• Your objective:
Your answer should be a faithful copy of the entire listing.

• Records for processing:
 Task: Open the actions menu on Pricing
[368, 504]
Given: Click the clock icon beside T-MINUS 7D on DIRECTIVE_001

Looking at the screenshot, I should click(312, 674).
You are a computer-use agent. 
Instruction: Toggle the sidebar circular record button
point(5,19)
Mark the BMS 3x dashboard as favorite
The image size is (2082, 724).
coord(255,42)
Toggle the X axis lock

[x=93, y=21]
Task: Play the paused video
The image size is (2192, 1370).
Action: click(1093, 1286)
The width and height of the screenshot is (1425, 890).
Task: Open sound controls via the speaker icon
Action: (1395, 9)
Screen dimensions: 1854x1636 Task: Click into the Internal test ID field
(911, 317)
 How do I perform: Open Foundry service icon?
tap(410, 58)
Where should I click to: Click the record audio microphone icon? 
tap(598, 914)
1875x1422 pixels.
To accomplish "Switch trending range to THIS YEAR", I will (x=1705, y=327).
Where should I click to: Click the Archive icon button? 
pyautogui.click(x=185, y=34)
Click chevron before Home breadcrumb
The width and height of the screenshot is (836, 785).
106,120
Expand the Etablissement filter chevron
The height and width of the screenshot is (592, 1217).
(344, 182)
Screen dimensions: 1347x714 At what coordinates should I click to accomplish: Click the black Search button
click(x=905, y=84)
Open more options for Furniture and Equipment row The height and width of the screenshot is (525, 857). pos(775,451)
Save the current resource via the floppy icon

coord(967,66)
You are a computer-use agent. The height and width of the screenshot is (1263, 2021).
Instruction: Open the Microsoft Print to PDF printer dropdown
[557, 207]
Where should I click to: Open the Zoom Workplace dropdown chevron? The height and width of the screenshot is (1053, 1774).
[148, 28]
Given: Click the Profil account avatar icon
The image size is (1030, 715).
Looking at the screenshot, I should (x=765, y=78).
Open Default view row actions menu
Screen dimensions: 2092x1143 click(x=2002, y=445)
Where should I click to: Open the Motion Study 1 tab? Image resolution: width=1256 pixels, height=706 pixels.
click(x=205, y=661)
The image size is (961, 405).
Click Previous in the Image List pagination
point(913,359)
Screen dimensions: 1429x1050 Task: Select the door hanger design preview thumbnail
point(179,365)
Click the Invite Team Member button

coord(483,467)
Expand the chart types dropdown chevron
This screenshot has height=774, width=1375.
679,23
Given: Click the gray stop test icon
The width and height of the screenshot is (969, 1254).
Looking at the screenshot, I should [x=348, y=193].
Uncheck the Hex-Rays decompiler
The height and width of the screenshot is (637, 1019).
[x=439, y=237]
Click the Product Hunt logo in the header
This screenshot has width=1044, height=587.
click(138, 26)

• Problem solution:
 Task: Open the actions menu on Pricing
[368, 504]
Given: Click the clock icon beside T-MINUS 7D on DIRECTIVE_001

Looking at the screenshot, I should click(312, 674).
You are a computer-use agent. 
Instruction: Toggle the sidebar circular record button
point(5,19)
Mark the BMS 3x dashboard as favorite
The image size is (2082, 724).
coord(255,42)
Toggle the X axis lock

[x=93, y=21]
Task: Play the paused video
The image size is (2192, 1370).
Action: click(1093, 1286)
The width and height of the screenshot is (1425, 890).
Task: Open sound controls via the speaker icon
Action: (1395, 9)
Screen dimensions: 1854x1636 Task: Click into the Internal test ID field
(911, 317)
 How do I perform: Open Foundry service icon?
tap(410, 58)
Where should I click to: Click the record audio microphone icon? 
tap(598, 914)
1875x1422 pixels.
To accomplish "Switch trending range to THIS YEAR", I will (x=1705, y=327).
Where should I click to: Click the Archive icon button? 
pyautogui.click(x=185, y=34)
Click chevron before Home breadcrumb
The width and height of the screenshot is (836, 785).
106,120
Expand the Etablissement filter chevron
The height and width of the screenshot is (592, 1217).
(344, 182)
Screen dimensions: 1347x714 At what coordinates should I click to accomplish: Click the black Search button
click(x=905, y=84)
Open more options for Furniture and Equipment row The height and width of the screenshot is (525, 857). pos(775,451)
Save the current resource via the floppy icon

coord(967,66)
You are a computer-use agent. The height and width of the screenshot is (1263, 2021).
Instruction: Open the Microsoft Print to PDF printer dropdown
[557, 207]
Where should I click to: Open the Zoom Workplace dropdown chevron? The height and width of the screenshot is (1053, 1774).
[148, 28]
Given: Click the Profil account avatar icon
The image size is (1030, 715).
Looking at the screenshot, I should (x=765, y=78).
Open Default view row actions menu
Screen dimensions: 2092x1143 click(x=2002, y=445)
Where should I click to: Open the Motion Study 1 tab? Image resolution: width=1256 pixels, height=706 pixels.
click(x=205, y=661)
The image size is (961, 405).
Click Previous in the Image List pagination
point(913,359)
Screen dimensions: 1429x1050 Task: Select the door hanger design preview thumbnail
point(179,365)
Click the Invite Team Member button

coord(483,467)
Expand the chart types dropdown chevron
This screenshot has height=774, width=1375.
679,23
Given: Click the gray stop test icon
The width and height of the screenshot is (969, 1254).
Looking at the screenshot, I should [x=348, y=193].
Uncheck the Hex-Rays decompiler
The height and width of the screenshot is (637, 1019).
[x=439, y=237]
Click the Product Hunt logo in the header
This screenshot has width=1044, height=587.
click(138, 26)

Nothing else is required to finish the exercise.